[EXTRACT PROVIDED — start]

The U.S. stock markets rallied for a third week. The S&P 500 index was up 6.2% last week. Stocks have now rallied approximately 25% up from their lows of less than three weeks ago. The rally has pushed the S&P 500 index into single digit losses for the year (down 9%) and for a few days moved the Nasdaq briefly into positive territory until it fell on Friday.
The market loved all the positive economic news it received last week starting with the 5.1% increase in existing home sales followed by a 4.7% increase in new home sales. Durable goods orders rebounded 3.4% and consumer spending rose 0.2%. All these indicators came in at better-than-expected levels. These could be signs that the economic recession may be moving past its peak but it is still too early to tell.
The market also rose last week because investors enthusiastically embraced the Obama’s Administration bank recapitalization plan. The Treasury Department outlined the Public-Private Investment Plan [PPIP] which gives banks the means to remove toxic assets from their books freeing up capital to make new loans. This plan should help the banks and the credit markets to recover and begin lending.
Nonetheless, these market rallies cannot be sustained over the long run until the banks are on sound footing. This is not to say that the success of the PPIP is guaranteed. There are numerous details and glitches that need to still be worked out if the PPIP is to be successful. There are, however, numerous reasons to be optimistic about the prospects of this program. The PPIP combined with all the government fiscal programs should eventually bring about a resolution to the credit crisis.
The recent rallies have been encouraging from a technical perspective. Trading volume has been increasing on upward moves and declining on pullbacks. This is crucial to building a bottom, but it creates painful volatility as the markets over shoot on the latest news. There is still much negative news out there, including high levels of unemployment, a very troubled auto industry and an extremely fragile financial system that could still be subject to negative shocks. A market like this will create exciting rallies and sickening declines. These market gyrations are an important part of the bottom building process as the market challenges asset pricing over and over again. So it is important for investors to keep a long term perspective despite the excessive level of volatility.

[EXTRACT PROVIDED — finish]

— EXERCISE —
In the market commentary, what does the Public-Private Investment Plan give banks the means to do?

[SUPPLIED DATA — start]

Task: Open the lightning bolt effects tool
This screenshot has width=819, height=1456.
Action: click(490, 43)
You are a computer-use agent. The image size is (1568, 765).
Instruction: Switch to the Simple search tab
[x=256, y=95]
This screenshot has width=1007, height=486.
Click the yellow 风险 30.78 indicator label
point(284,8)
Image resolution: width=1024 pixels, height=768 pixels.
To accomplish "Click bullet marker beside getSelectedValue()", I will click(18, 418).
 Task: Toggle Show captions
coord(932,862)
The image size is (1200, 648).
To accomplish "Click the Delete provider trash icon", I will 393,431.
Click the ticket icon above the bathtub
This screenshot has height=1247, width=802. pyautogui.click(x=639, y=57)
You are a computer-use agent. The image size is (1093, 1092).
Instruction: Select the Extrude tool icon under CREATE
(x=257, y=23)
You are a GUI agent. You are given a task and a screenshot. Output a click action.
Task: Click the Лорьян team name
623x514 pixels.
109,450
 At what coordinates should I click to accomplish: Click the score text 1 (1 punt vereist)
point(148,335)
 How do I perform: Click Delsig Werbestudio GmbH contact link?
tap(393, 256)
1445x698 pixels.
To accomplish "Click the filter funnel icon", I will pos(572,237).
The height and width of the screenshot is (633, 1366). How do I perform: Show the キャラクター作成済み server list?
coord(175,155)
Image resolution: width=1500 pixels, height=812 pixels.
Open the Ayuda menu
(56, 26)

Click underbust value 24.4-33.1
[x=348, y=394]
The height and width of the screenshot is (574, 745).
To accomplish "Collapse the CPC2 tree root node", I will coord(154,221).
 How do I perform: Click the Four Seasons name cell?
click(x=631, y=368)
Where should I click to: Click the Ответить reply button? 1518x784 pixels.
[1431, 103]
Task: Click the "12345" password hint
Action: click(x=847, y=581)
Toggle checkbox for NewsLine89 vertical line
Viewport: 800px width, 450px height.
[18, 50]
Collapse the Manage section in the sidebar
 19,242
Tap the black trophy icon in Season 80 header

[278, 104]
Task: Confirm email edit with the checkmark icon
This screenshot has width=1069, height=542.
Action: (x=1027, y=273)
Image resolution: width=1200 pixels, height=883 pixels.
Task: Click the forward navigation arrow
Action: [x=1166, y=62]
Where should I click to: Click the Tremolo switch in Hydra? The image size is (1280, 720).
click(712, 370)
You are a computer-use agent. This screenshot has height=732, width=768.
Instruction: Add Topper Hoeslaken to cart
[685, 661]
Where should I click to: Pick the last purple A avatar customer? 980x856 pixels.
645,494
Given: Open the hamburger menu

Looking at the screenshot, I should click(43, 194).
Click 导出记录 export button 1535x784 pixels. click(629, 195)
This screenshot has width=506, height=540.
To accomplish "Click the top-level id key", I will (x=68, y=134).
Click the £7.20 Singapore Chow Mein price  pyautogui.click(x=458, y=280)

[SUPPLIED DATA — finish]

— ANSWER —
It gives banks the means to remove toxic assets from their books, freeing up capital to make new loans.